At the foot of a chalk hill a stream rises in a silent copse, and is soon lost under the car parks and streets of the town its waters once gave life to. Captivated by the fate of this forgotten stream Charles Rangeley-Wilson sets out one winter's day to uncover its story. Distilled into the timeless passage of the river's flow, buried under the pavements that cover meadow, marsh and hill he finds dreamers and visionaries, a chronicle of paradises lost or never found, men who shaped the land and its history: the Jacobean maverick with an Arcadian irrigation dream, the sanitary inspector planning social emancipation, the libertine aristocrat who drew naked women in ornate lakes and flower beds.
In Silt Road: The Story of a Lost River miller's riot, chairmakers die of fever, men dream of fish. In this moving elegy to a disappearing natural world Charles Rangeley-Wilson brings the history of the English landscape vividly to life.

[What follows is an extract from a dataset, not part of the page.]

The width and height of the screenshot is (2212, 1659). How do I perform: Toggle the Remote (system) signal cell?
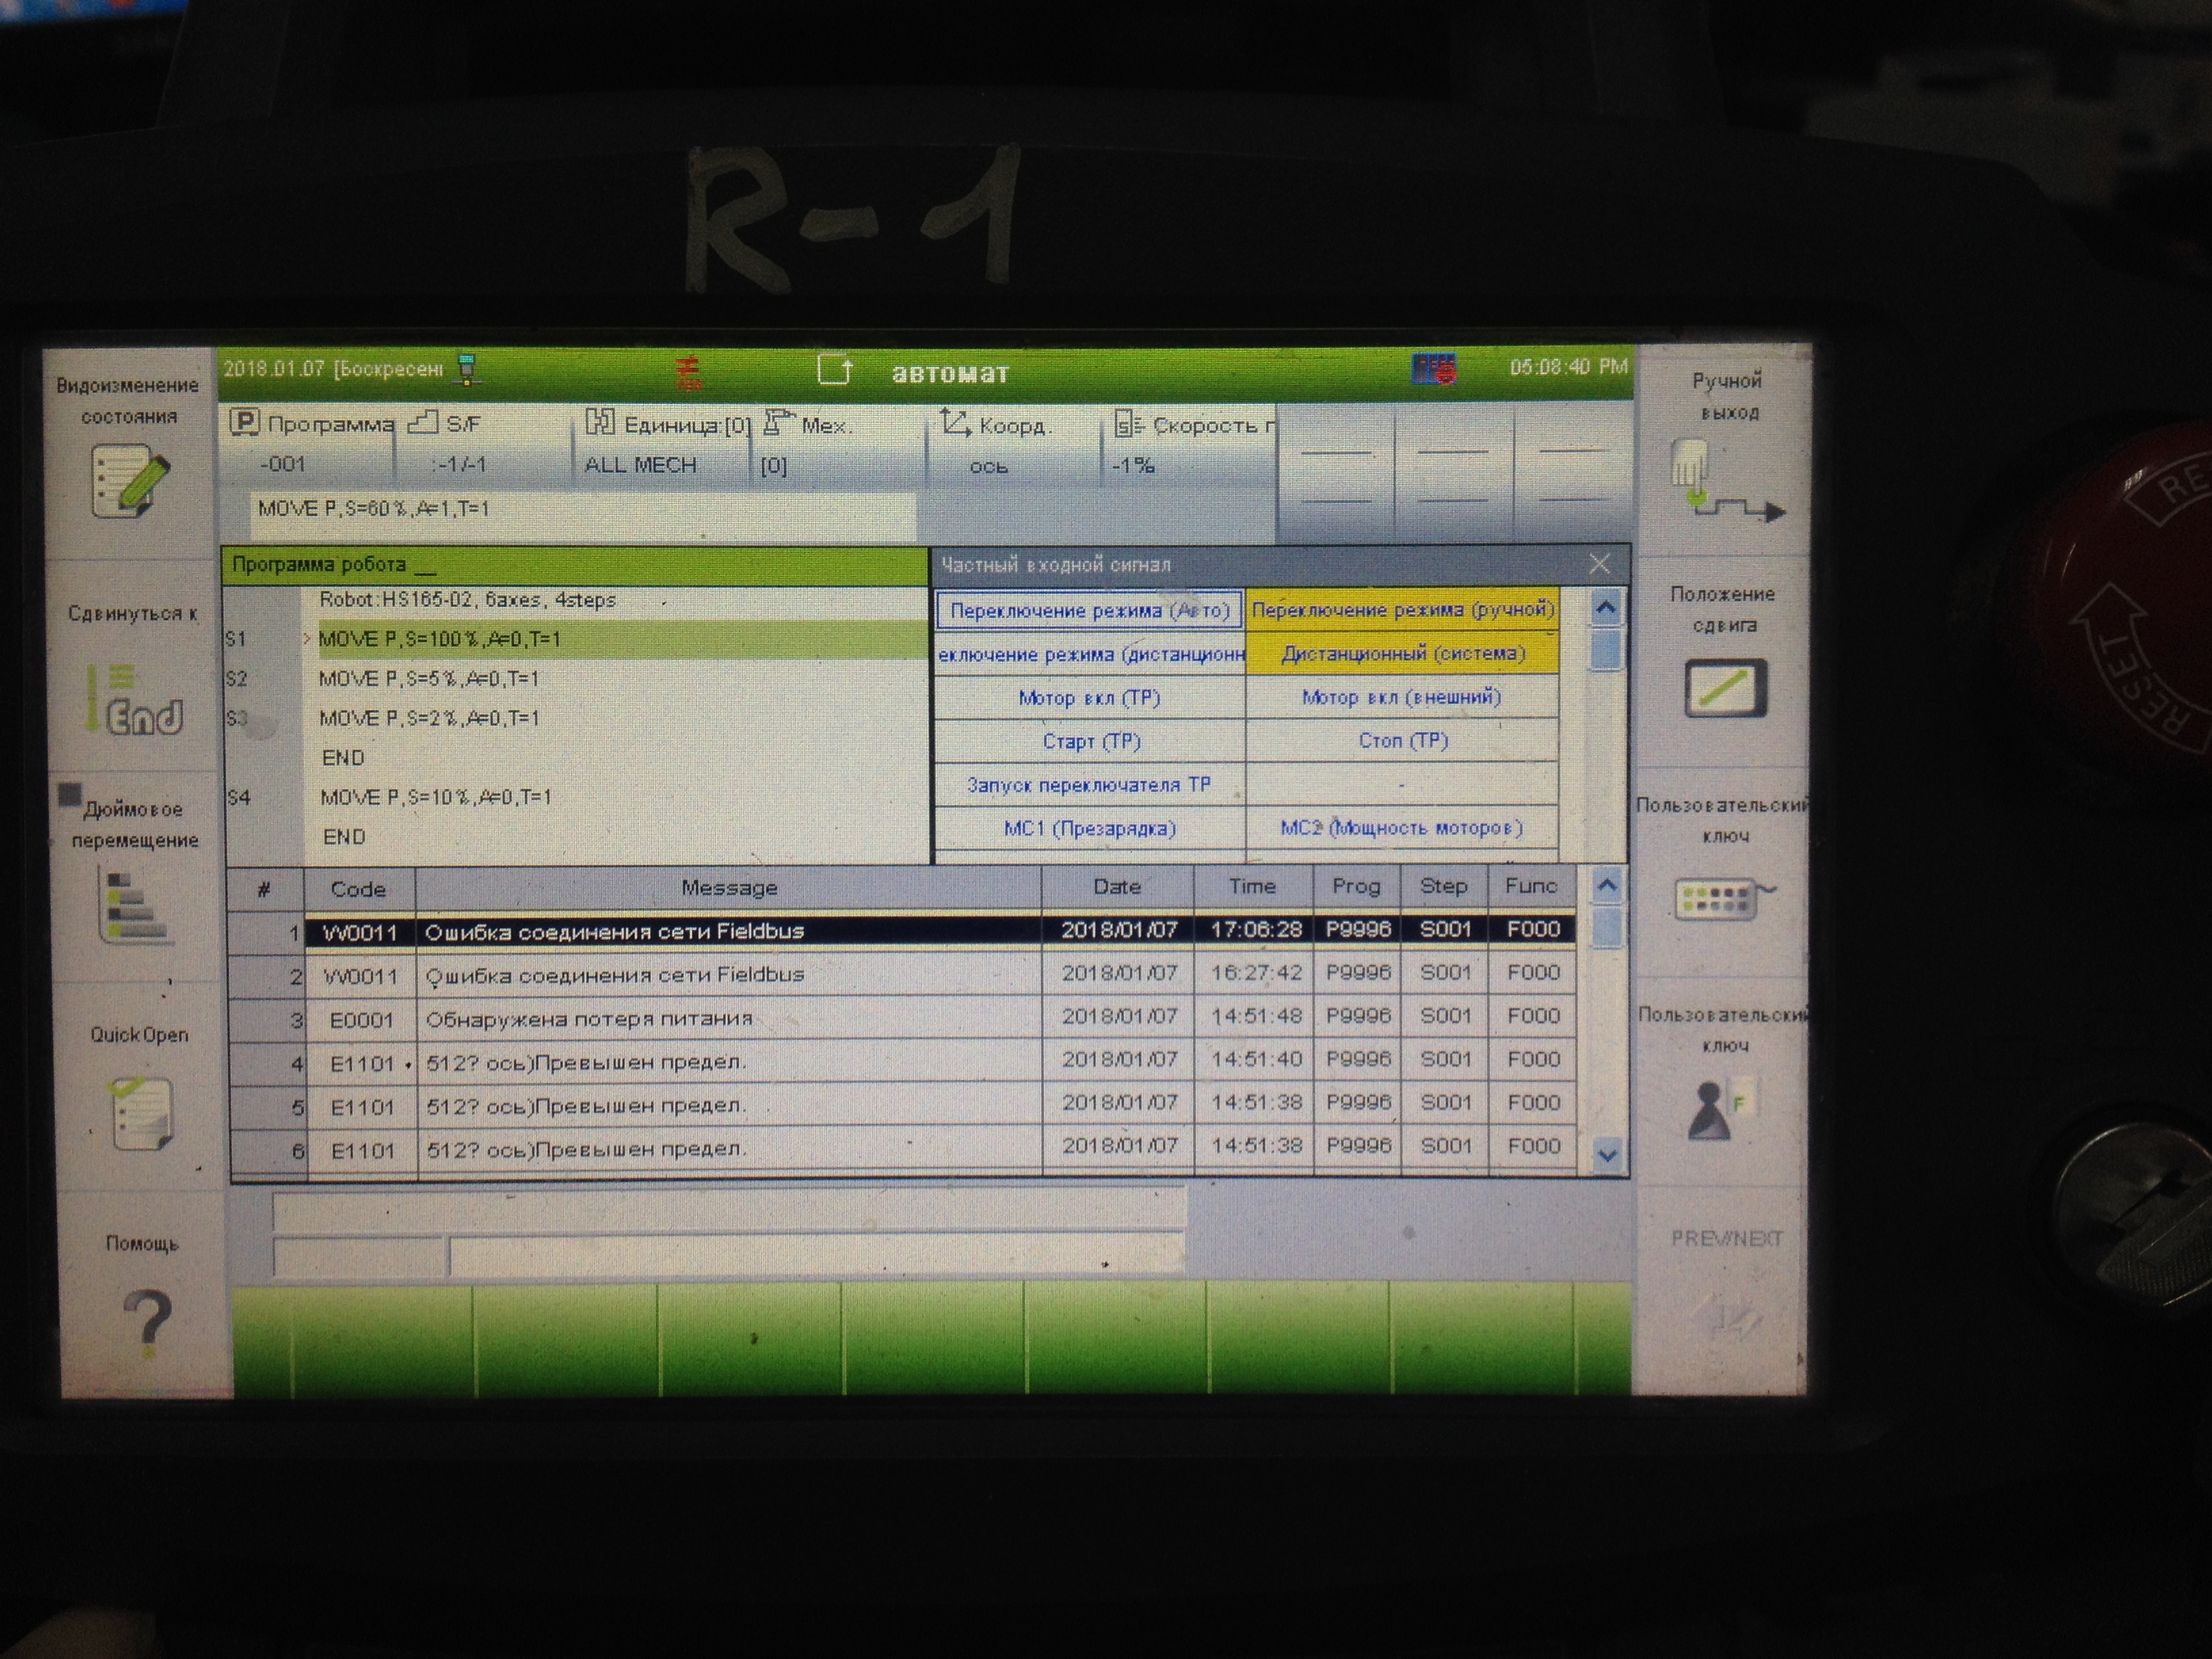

Charles Rangeley-Wilson is an award-winning writer. He is a passionate conservationist, founder of the Wild Trout Trust and the Norfolk Rivers Trust and advisor to the WWF on English chalk streams. He is the author of two books of travel and fishing writing, Somewhere Else and The Accidental Angler, which was also televised by the BBC. His other work for BBC includes the critically acclaimed film Fish! A Japanese Obsession. He lives in Norfolk with his wife and two children.
"Charles Rangeley-Wilson has a lyrical eye for country, the heron-like patience of the experienced waterman, and the flinty cussedness of the first-rate researcher. Silt Road is a captivating elegy for a lost river, and for the lives through which it flowed."